Start of Data records

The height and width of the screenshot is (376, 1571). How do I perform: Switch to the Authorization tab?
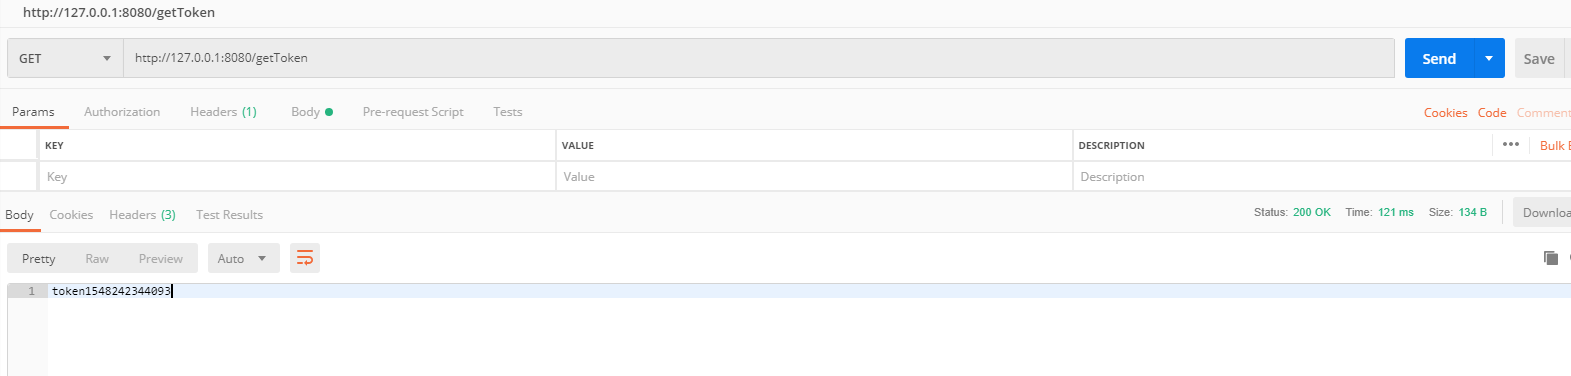pyautogui.click(x=122, y=112)
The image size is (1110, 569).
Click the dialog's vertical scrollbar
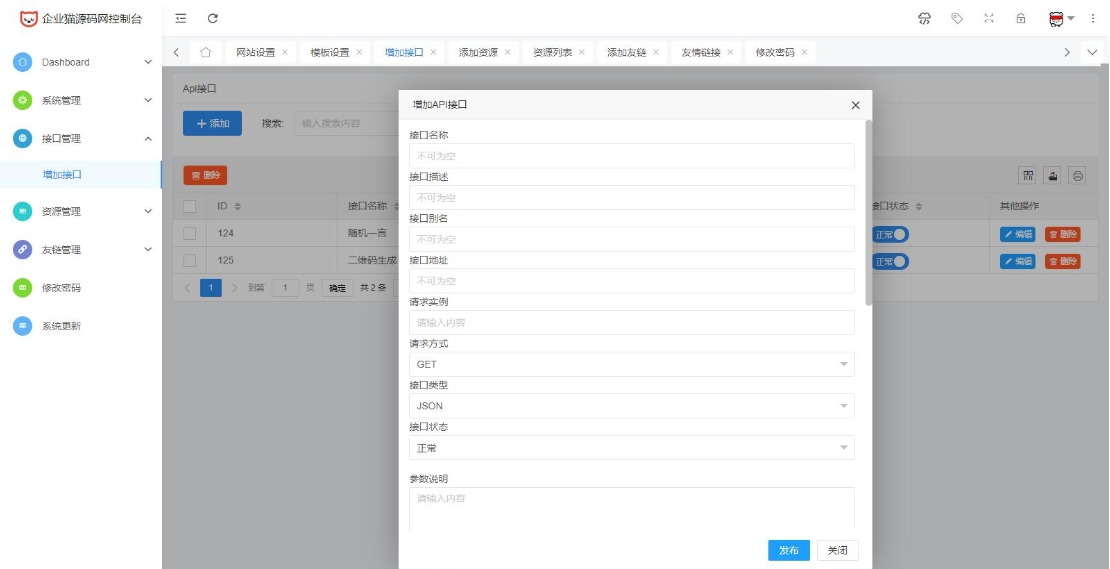868,212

End of Data records

With pictures omitted, restate exactly every line from the one containing "The image size is (1110, 569)." through the last line of the material, inclusive.

§ Answer section:
The image size is (1110, 569).
Click the dialog's vertical scrollbar
868,212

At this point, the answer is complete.